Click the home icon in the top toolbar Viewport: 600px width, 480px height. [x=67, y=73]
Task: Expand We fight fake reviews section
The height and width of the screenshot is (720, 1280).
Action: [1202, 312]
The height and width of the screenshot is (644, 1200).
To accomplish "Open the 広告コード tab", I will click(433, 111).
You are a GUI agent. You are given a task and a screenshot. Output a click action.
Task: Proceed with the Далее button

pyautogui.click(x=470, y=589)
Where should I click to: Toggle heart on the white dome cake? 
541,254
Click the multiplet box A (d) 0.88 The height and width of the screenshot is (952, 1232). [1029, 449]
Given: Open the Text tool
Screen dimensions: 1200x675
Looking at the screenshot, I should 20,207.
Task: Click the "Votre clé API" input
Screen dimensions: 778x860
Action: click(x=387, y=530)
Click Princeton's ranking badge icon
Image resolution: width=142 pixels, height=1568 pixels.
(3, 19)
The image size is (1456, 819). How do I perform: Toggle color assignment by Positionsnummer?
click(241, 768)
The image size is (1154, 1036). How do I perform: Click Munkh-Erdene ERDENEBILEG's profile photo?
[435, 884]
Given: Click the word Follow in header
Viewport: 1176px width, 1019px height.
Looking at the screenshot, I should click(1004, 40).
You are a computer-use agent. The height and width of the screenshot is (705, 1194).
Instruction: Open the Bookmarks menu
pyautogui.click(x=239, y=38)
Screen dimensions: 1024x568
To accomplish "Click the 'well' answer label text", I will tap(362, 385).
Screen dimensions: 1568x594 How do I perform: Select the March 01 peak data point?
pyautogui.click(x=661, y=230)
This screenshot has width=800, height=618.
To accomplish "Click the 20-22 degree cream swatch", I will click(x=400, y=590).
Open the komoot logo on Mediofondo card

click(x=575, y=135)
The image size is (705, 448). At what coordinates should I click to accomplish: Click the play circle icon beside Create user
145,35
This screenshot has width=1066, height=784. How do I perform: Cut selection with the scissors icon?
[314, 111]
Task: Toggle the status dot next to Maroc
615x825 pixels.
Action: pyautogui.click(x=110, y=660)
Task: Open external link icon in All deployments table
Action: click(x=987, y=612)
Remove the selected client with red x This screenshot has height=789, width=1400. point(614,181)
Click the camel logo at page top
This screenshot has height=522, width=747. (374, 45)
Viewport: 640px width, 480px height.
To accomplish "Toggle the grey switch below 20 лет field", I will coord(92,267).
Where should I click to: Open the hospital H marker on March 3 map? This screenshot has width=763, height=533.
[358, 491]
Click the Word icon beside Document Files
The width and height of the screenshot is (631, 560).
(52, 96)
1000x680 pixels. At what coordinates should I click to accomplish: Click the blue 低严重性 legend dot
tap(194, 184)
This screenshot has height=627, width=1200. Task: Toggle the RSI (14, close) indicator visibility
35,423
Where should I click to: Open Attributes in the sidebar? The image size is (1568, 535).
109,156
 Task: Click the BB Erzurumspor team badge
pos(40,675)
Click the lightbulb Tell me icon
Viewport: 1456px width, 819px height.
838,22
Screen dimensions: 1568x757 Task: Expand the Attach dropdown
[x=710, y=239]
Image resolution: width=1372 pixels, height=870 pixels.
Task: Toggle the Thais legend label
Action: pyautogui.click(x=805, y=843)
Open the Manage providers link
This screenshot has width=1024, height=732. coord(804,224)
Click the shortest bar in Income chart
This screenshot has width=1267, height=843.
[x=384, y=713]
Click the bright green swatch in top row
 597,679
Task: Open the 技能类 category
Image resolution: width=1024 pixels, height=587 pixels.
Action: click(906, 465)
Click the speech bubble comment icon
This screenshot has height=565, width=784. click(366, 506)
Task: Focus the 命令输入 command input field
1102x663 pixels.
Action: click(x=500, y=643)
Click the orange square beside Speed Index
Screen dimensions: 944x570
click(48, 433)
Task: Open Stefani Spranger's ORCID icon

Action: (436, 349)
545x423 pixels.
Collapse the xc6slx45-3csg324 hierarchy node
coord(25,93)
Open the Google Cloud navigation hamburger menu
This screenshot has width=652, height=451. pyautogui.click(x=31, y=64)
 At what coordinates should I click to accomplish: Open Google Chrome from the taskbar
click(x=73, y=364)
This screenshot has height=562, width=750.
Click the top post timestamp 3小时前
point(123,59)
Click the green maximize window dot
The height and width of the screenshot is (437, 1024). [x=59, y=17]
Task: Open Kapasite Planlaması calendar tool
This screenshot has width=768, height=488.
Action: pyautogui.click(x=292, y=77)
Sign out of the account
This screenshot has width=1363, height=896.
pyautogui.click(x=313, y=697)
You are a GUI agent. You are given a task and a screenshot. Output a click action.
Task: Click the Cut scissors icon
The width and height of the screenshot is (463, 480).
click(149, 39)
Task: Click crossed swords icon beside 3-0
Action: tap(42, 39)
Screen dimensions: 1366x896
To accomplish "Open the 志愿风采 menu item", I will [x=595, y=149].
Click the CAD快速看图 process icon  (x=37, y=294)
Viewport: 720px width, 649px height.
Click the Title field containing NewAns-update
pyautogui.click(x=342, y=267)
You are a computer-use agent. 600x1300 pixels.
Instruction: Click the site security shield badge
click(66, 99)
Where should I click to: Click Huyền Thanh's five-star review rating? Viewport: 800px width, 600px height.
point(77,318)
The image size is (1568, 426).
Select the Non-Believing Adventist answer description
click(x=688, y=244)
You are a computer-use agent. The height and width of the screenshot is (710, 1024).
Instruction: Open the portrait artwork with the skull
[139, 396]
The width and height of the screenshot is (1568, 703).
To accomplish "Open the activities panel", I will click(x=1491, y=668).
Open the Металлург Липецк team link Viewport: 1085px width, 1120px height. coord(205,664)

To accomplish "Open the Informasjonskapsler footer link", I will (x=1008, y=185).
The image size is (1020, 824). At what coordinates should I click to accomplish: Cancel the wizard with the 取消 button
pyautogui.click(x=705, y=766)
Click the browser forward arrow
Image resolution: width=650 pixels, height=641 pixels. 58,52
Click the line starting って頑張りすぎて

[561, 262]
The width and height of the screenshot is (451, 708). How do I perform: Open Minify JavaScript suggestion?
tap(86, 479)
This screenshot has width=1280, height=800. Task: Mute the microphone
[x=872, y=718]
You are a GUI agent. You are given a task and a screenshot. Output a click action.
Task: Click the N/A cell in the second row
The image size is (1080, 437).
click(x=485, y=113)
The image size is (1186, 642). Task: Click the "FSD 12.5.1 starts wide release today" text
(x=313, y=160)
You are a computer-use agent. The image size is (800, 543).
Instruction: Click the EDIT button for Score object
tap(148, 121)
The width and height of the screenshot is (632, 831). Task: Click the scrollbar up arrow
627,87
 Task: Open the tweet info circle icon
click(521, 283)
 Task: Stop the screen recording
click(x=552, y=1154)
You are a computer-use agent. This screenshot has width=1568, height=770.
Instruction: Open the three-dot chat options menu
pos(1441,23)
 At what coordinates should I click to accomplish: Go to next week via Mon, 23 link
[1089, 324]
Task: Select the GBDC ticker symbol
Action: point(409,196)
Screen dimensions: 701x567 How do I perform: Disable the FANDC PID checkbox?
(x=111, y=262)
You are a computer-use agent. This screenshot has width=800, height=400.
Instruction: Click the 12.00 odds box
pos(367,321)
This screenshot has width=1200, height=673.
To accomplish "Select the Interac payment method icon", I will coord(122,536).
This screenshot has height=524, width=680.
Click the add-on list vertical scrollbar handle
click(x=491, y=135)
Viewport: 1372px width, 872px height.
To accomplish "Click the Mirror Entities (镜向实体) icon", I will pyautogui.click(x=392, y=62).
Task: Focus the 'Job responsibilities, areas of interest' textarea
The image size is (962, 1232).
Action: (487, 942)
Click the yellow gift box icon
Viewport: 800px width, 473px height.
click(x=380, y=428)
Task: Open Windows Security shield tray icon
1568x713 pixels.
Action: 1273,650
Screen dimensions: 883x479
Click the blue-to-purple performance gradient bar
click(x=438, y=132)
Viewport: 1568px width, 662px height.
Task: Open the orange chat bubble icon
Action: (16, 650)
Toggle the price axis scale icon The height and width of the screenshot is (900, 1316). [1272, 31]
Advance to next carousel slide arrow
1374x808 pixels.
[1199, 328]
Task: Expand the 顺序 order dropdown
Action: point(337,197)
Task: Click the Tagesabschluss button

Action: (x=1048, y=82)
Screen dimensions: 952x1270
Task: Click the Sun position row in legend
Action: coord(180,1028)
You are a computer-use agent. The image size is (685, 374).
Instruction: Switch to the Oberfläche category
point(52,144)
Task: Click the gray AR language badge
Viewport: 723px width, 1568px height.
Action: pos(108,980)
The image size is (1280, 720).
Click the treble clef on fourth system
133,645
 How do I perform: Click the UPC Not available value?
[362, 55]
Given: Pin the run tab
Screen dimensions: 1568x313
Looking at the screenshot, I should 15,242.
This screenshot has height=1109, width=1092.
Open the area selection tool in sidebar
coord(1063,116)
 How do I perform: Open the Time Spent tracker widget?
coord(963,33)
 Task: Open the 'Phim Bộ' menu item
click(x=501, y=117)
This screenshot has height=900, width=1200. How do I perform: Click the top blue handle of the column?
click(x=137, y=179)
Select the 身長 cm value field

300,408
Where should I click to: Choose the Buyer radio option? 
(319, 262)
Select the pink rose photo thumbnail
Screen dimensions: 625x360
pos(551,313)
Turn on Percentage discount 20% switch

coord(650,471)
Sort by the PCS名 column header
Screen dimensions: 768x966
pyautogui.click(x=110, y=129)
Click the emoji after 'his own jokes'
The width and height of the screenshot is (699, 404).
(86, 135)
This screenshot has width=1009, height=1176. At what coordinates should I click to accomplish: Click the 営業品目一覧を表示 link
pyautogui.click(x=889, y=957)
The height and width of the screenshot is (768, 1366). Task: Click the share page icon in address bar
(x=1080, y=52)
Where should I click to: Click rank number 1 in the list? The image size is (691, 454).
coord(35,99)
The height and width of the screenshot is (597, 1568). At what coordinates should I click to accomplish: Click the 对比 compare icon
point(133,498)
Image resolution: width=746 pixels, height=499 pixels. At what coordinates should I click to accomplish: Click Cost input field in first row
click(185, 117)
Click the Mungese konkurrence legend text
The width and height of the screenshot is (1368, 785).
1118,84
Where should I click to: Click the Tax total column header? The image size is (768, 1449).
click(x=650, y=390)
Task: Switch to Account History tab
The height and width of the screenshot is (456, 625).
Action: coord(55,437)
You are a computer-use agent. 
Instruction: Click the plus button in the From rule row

Exercise goal => Starting with the first line of the records above, give back each line exactly until the line with "Given: Open the Text tool" has been given as well.

Result for this task =>
Click the home icon in the top toolbar Viewport: 600px width, 480px height. [x=67, y=73]
Task: Expand We fight fake reviews section
The height and width of the screenshot is (720, 1280).
Action: [1202, 312]
The height and width of the screenshot is (644, 1200).
To accomplish "Open the 広告コード tab", I will click(433, 111).
You are a GUI agent. You are given a task and a screenshot. Output a click action.
Task: Proceed with the Далее button

pyautogui.click(x=470, y=589)
Where should I click to: Toggle heart on the white dome cake? 
541,254
Click the multiplet box A (d) 0.88 The height and width of the screenshot is (952, 1232). [1029, 449]
Given: Open the Text tool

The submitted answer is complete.